The body is long, cylindrical, and fusiform (pointed at both the ends). The body wall is composed of cuticle, epidermis and musculature. There is a pseudocoelom. The digestive tract is complete with prominent muscular pharynx. Respiration is by simple diffusion across body wall. The nervous system consists of a nerve ring and many longitudinal nerve cord. The animals are dioecious and have distinct reproductive systems, which comprise threadlike gonads and genital canals that have openings externally. Fertilization is internal and development is mostly indirect. Sexual dimorphism is well marked. Externally, males are much shorter than females and males also have a curved posterior end, unlike females.
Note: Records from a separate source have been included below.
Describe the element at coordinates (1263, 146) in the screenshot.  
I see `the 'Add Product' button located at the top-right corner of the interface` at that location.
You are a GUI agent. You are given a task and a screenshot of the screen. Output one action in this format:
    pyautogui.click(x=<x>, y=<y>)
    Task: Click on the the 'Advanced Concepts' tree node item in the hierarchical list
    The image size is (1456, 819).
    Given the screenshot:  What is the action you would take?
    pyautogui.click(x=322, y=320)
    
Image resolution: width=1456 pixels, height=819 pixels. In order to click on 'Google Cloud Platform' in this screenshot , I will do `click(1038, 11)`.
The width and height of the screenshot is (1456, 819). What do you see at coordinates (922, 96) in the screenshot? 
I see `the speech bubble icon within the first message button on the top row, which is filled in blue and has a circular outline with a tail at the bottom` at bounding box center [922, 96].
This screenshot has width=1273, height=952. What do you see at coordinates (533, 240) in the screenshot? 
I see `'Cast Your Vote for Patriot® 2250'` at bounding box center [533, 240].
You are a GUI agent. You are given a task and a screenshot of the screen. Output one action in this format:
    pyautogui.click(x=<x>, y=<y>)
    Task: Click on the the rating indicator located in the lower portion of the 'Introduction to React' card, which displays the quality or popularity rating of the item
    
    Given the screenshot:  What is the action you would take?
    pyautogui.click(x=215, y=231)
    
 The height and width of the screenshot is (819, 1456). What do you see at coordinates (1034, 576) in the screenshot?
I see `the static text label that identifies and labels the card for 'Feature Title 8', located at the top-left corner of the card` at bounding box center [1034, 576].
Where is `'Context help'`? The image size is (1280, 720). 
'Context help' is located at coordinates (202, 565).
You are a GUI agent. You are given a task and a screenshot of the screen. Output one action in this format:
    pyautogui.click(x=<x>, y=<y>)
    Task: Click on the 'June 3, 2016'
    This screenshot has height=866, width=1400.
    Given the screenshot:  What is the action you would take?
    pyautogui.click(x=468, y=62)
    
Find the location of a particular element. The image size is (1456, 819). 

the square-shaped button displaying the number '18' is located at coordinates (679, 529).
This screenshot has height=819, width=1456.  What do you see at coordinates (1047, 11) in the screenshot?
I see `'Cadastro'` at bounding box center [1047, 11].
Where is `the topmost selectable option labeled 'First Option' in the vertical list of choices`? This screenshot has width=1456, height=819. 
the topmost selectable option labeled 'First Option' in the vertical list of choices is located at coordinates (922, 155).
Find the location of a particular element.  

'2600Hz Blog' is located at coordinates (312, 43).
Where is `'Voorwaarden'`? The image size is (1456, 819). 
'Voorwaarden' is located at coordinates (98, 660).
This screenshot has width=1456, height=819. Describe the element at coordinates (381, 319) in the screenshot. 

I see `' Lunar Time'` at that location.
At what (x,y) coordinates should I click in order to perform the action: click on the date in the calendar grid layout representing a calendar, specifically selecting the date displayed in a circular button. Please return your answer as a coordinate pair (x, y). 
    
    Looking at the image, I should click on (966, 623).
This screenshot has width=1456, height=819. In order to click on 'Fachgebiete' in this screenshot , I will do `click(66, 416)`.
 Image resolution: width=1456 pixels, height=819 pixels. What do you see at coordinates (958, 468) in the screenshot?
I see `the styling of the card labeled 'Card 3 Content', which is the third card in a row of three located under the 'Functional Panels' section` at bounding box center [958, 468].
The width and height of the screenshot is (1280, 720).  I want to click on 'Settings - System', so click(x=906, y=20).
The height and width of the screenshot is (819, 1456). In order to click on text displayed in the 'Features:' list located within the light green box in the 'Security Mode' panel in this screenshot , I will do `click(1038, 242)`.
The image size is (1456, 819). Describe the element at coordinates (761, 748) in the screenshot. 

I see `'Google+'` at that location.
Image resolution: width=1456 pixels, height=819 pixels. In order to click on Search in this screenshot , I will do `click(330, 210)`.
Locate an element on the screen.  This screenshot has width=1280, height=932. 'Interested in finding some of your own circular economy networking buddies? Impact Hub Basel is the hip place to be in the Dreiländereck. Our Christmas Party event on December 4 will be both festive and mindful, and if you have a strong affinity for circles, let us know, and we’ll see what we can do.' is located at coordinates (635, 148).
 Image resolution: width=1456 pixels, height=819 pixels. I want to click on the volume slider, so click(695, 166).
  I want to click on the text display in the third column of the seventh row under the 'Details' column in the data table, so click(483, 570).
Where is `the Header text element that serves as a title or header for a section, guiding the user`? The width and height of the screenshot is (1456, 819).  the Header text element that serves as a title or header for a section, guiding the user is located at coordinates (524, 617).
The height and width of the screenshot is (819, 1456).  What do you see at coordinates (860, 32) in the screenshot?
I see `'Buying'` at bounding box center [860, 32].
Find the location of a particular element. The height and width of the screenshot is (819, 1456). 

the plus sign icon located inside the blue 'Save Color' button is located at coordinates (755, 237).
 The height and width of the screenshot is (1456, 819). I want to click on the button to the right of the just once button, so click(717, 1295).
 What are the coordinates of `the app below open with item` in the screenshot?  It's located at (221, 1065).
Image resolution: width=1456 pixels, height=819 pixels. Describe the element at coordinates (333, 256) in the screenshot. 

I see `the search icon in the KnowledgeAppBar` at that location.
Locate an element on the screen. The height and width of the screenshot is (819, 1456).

Internally, in males, all the digestive, reproductive systems open in a common chamber- cloaca whereas in females, there is a separate anus for digestive tract and female genital pore for female reproductive system.

==Defense mechanism==
As part of the parasite defense strategy, Ascaris roundworms secrete a series of inhibitors to target digestive and immune-related host proteases, which include pepsin, trypsin, chymotrypsin/elastase, cathepsins, and metallocarboxypeptidases (MCPs).
Ascaris species inhibit MCPs by releasing an enzyme known as Ascaris carboxypeptidase inhibitor (ACI). This enzyme binds to the active site of MCP and blocks the cleavage of its own proteins by the host MCP. Similarly, they inhibit trypsin by releasing the protein Ascaris Trypsin Inhibitor (pdb 1ATA).

==History==
Ascaris has been present in humans for at least several thousand years, as evidenced by Ascaris eggs found in paleofeces and in the intestines of mummified humans.

A. lumbricoides was originally called Lumbricus teres and was first described in detail by Edward Tyson in 1683. The genus Ascaris was originally described as the genus for Ascaris lumbricoides by Carl Linnaeus in 1758. The morphologically similar Ascaris suum was described from pigs by Johann August Ephraim Goeze in 1782.